The high-energy radiation used may in particular comprise UV radiation, but may also be electron beam radiation.

5 Once the coating composition(s) at least partially curable by means of high-energy radiation have been applied, a flashing-off phase is preferably provided. This may, for example, comprise flashing-off for 5 to 15 minutes, preferably for 5 to 10 minutes, at room temperature. Only thereafter is irradiation with IR radiation performed.
The coating compositions at least partially curable by means of high-energy radiation used in the process according to the invention may be aqueous, diluted with solvents or contain neither solvents nor water. The coating compositions may comprise those which are completely or only partially curable by means of high-energy radiation, preferably by means of UV radiation. Coating compositions curable by means of high-energy radiation in particular comprise cationically and/or free-radically curing coating compositions known to the person skilled in the art. Free-radically curing coating compositions are preferred. The action of high-energy radiation on these coating compositions gives rise to free-radicals in the coating composition which initiate crosslinking by free-radical polymerisation of olefinic double bonds.

The preferably usable free-radically curing coating compositions contain conventional prepolymers, such as polymers or oligomers, the molecules of which comprise free-radically polymerisable olefinic double bonds, in particular in the form of (meth)acryloyl groups. The prepolymers may be present in combination with conventional reactive diluents, i.e. reactive, liquid monomers.

Examples of prepolymers or oligomers are (meth)acrylic-functional (meth)acrylic copolymers, epoxy resin (meth)acrylates, polyester (meth)acrylates, polyether (meth)acrylates, polyurethane (meth)acrylates, unsaturated polyesters, unsaturated polyurethanes or silicone (meth)acrylates having number average molecular weights (Mn) preferably in the range from 200 to 10000, particularly preferably from 500 to 3000, and with an average of 2 to 20, preferably 3 to 10 free-radically polymerisable, olefinic double bonds per molecule.

(Meth)acrylic should here be taken to mean acrylic and/or methacrylic.

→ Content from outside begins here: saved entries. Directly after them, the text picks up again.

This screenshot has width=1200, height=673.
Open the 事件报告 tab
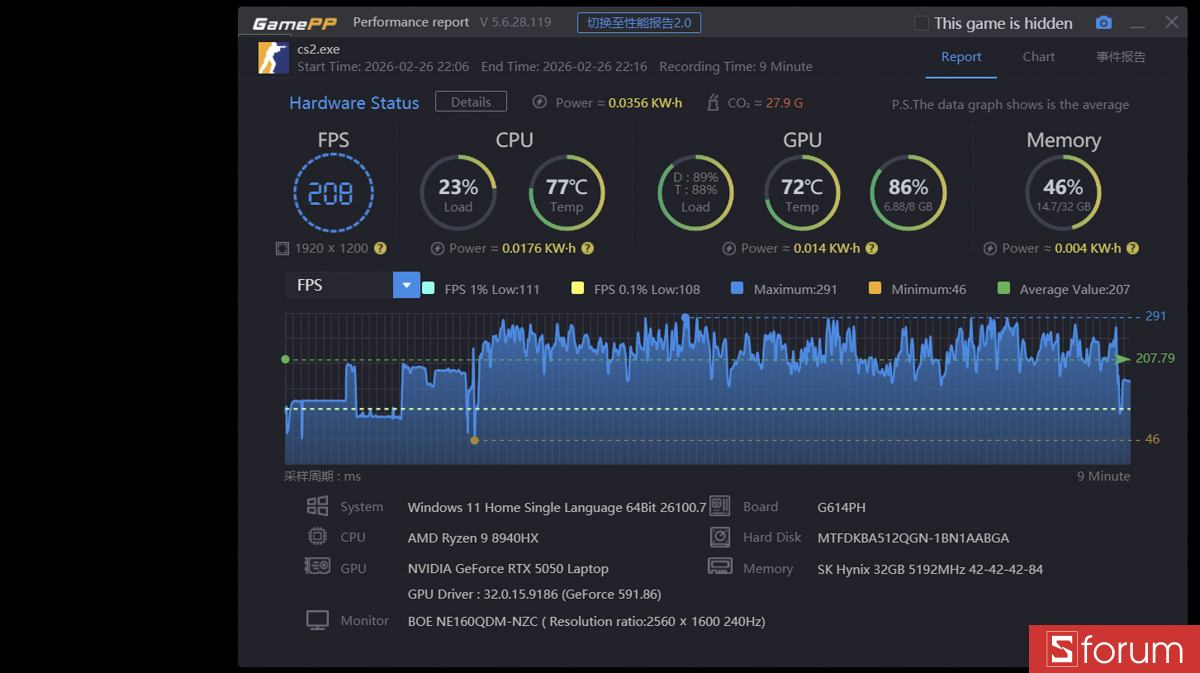[1120, 57]
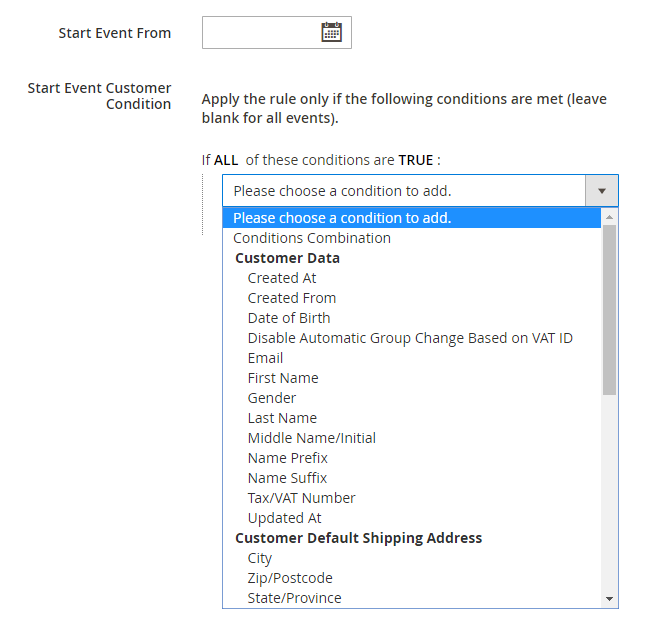668x642 pixels.
Task: Select the First Name option
Action: 283,378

If reactive diluents are used, they are used, for example, in quantities of 1 to 50 wt.%, preferably of 5 to 30 wt.o, relative to the total weight of prepolymers and reactive diluents. These reactive diluents comprise defined, low molecular weight compounds which may be mono-, di- or polyunsaturated. Examples of such reactive diluents are:
(meth)acrylic acid and the esters thereof, maleic acid and the semi-esters thereof, vinyl acetate, vinyl ethers, substituted vinylureas, ethylene and propylene glycol di(meth)acrylate, 1,3- and 1,4-butanediol di(meth)acrylate, vinyl (meth)acrylate, allyl (meth)acrylate, glycerol tri-, di- and mono(meth)acrylate, trimethylolpropane tri-, di-and mono(meth)acrylate, styrene, vinyltoluene, divinylbenzene, pentaerythritol tri- and tetra(meth)acrylate, di- and tripropylene glycol di(meth)acrylate, hexanediol di(meth)acrylate. Reactive diluents may be used individually or as a mixture.
Diacrylates, such as for example dipropylene glycol diacrylate, tripropylene glycol diacrylate and/or hexanediol diacrylate, are preferably used as the reactive diluents.

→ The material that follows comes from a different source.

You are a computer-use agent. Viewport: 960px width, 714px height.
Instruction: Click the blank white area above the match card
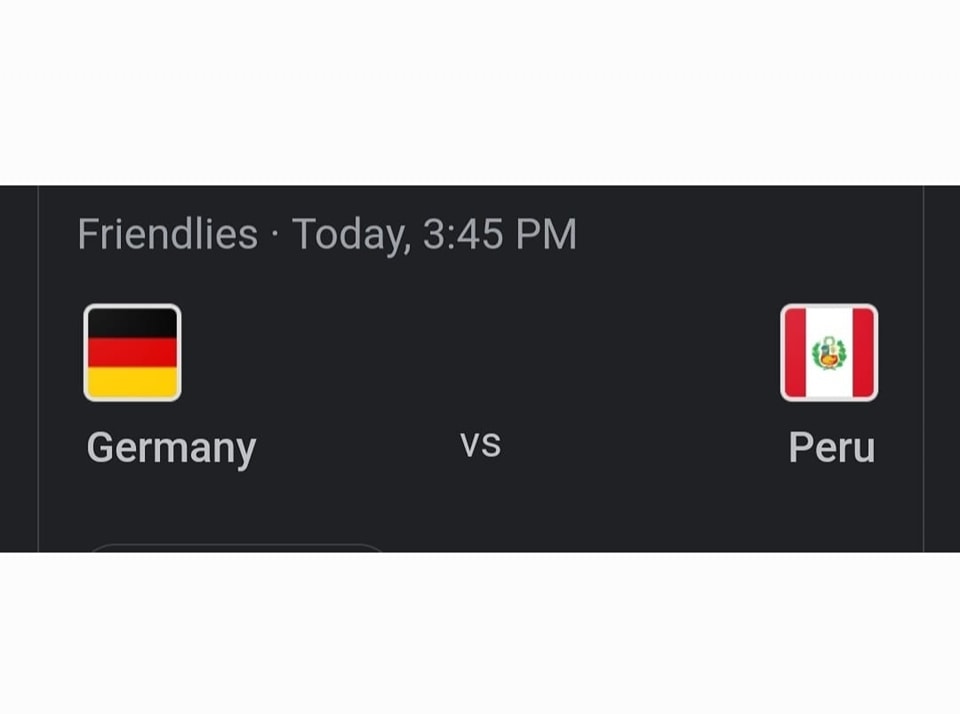tap(480, 92)
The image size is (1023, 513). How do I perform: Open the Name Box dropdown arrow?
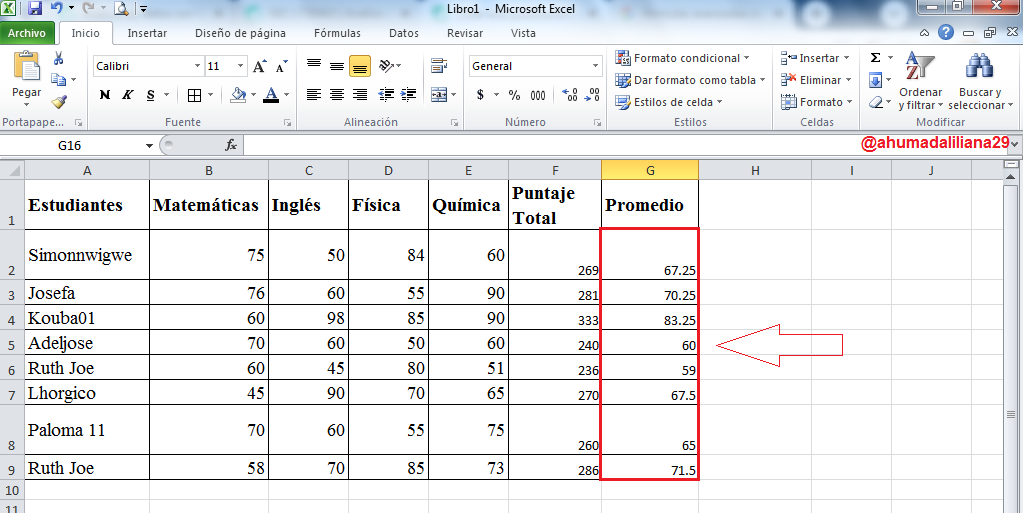pyautogui.click(x=149, y=146)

The free-radically curing coating compositions contain photoinitiators, for example in quantities of 0.1 to 5 wt.o, preferably of 0.5 to 3 wt.%, relative to the total of free-radically polymerisable prepolymers, reactive diluents and photoinitiators. Conventional photoinitiators are suitable, such as for example benzoin and the derivatives thereof, acetophenone and the derivatives thereof, anthraquinone, 1-benzoylcyclohexanol, organophosphorus compounds, such as for example acyl phosphine oxides. The photoinitiators may be used individually or in combination.
Further synergistic components, for example tertiary amines, may also be used.

The coating compositions at least partially curable by means of high-energy radiation usable in the process according to the invention preferably contain, apart from the binder system curable by means of high-energy radiation, one or more further binders. The further binders which may additionally be present preferably comprise conventional binder systems curable by means of addition and/or condensation reactions. They may, however, also comprise conventional physically drying binder systems or combinations of both stated binder systems. It is also possible for the binder systems which are per se curable by means of high-energy radiation to have groups capable of crosslinking by addition and/or condensation reactions in addition to the free-radically polymerisable double bonds.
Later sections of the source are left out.